Se paró el tiempo hasta que la tragó en sus brazos. Besándola tras las orejas, acariciándola, horizontales, con la potencia fértil de un torrente. Marga se sintió Rita, se juzgó etérea, sensible, célebre mientras cabalgaba. Gritó sin voz hasta fundirse el sexo en sueño y, finalmente, tras el clímax, babeó la almohada dulcemente hasta las tres de la tarde del día siguiente.


22 septiembre, 2011

HUANG NO TIENE ASCENSOR

Medianoche. Juan abandona el salón de juego y camina sin prisa hasta el coche, un BMW verde botella con fundas en los asientos. Tiene 53 años y es adicto al juego y al tabaco. Nació en la Corea del 58 como el quinto de seis hermanos y medio siglo después se despierta solo cada mañana en un piso de otro barrio a las afueras de Madrid.

Avanza ensimismado entre hileras de farolas a los pies de la autopista, camino de vuelta, probando a dejar la mente en blanco por un rato. Apesta a tabaco tras otro día de vicio y estadística, cigarro y probabilidad, cubata y nervio.

Cada mañana, al verlo llegar, el camarero del salón se abotona la americana con los buenos días de rutina. Juan se sienta en la butaca arrimando el cenicero con una mano mientras, con la otra, echa mano al bolsillo del pecho. Se enciende un cigarro en lo que el camarero le sirve café y fichas. -Toma, Juanito.
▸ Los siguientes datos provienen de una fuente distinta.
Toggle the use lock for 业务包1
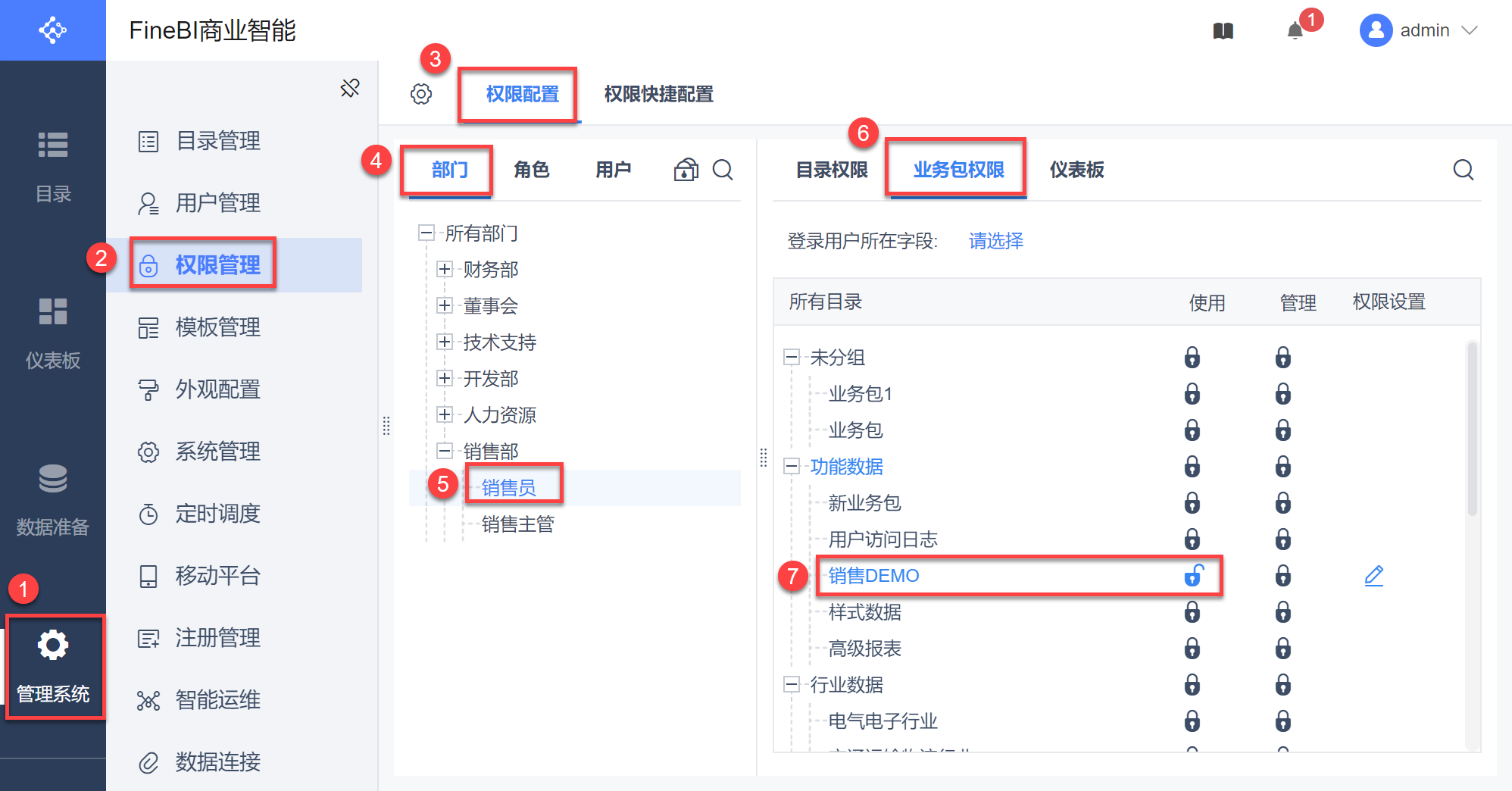The width and height of the screenshot is (1512, 791). pyautogui.click(x=1192, y=394)
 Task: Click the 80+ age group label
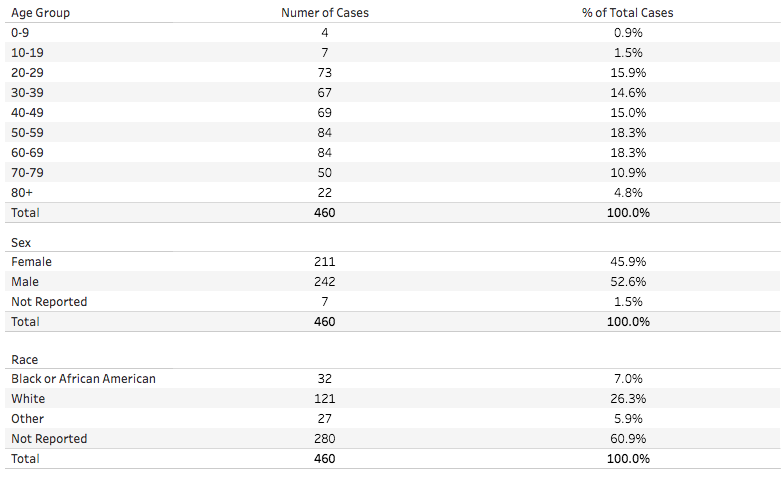(21, 192)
No te lo gastes muy rápido, que está tragona -bromea.

Huang vuelve a la consciencia del volante a ciento cincuenta kilómetros por hora con la sensación de haber tenido un dejá vu, algo cada vez más característico del espíritu flaco en el que se ha ido convirtiendo con los años, rostro anguloso, barbilla homicida y nariz geométrica sobre lo que fuera una tez dura, porte serio y recto, ahora más ácido y más ciego.

Algunos días manda al chico de turno a por un paquete de tabaco, o al McDonalds. Los viernes se permite un J&B con cola tras el café de las cuatro. Pero sólo los viernes, como ofrenda a la suerte. Jugando tampoco bebe más de la cuenta. Podría perder dinero pero Juan es más listo. Por eso van los otros a copiarle la apuesta y él, aunque le jode, nunca dice nada. En dos horas, juega cuatrocientos treinta euros en la ruleta.

Niño!, ¡¿esto no suelta hoy o qué?! -masculla al camarero con acento grotesco. Las tiempos están mal para hacer dinero. Casi no queda margen para malos peores. Hay que ganar. Cambio a fichas y jugada por valor de treinta y cuatro euros para tantear la máquina.
La carretera está casi vacía. Juan estrecha el volante con desgana, pensando inevitablemente en todo lo perdido.

Aparca el viejo automóvil a dos calles de su portal. Ya es miércoles, ha recuperado casi todo lo perdido el lunes, y sin embargo, ya cruzando al jueves, ni la soledad ni la edad ya le dan pie a mucho vaivén. Bastante reto representan cada noche los sesenta y siete escalones que separan el portal del cuarto F. Siempre le molesta el traqueteo del contador de luz. Huang Kim no tiene ascensor, pero tampoco lo quiere. Prefiere subir andando, pese al reuma incipiente y pese a todo. Porque un día fue joven, sano, un soldado contaba las batallas por victorias.

Juan detesta los ascensores. Especialmente los que tienen espejo. Esas estúpidas placas de realidad son correazos a su estima de inmigrante solitario. Ochenta y tres pasos después, Juan se limpia con mesura los pies antes de entrar en casa. -Noventa y ocho, noventa y nueve… y cien.

Juan siempre abre la puerta, se quita los zapatos y los deja en el cajón. Luego va hasta el baño, se quita la camisa, los pantalones y los calcetines, deja el cinturón sobre el váter y mete la ropa en un cesto. Se lava las manos, la cara y los pies. Recoge el cinto del váter y lo guarda en la cómoda junto a la cama. Se emboca un pito y se tumba a hacer recuento de caudales.


Esta noche Juan entra de seguido hasta el dormitorio, saltándose todos los pasos. Se sienta a los pies de la cama, una calma agridulce le invade el gesto al verse a sí mismo tumbado en el suelo, el pecho hinchado, la mirada clavada y los ojos abiertos, esperando tener más suerte en la siguiente vida.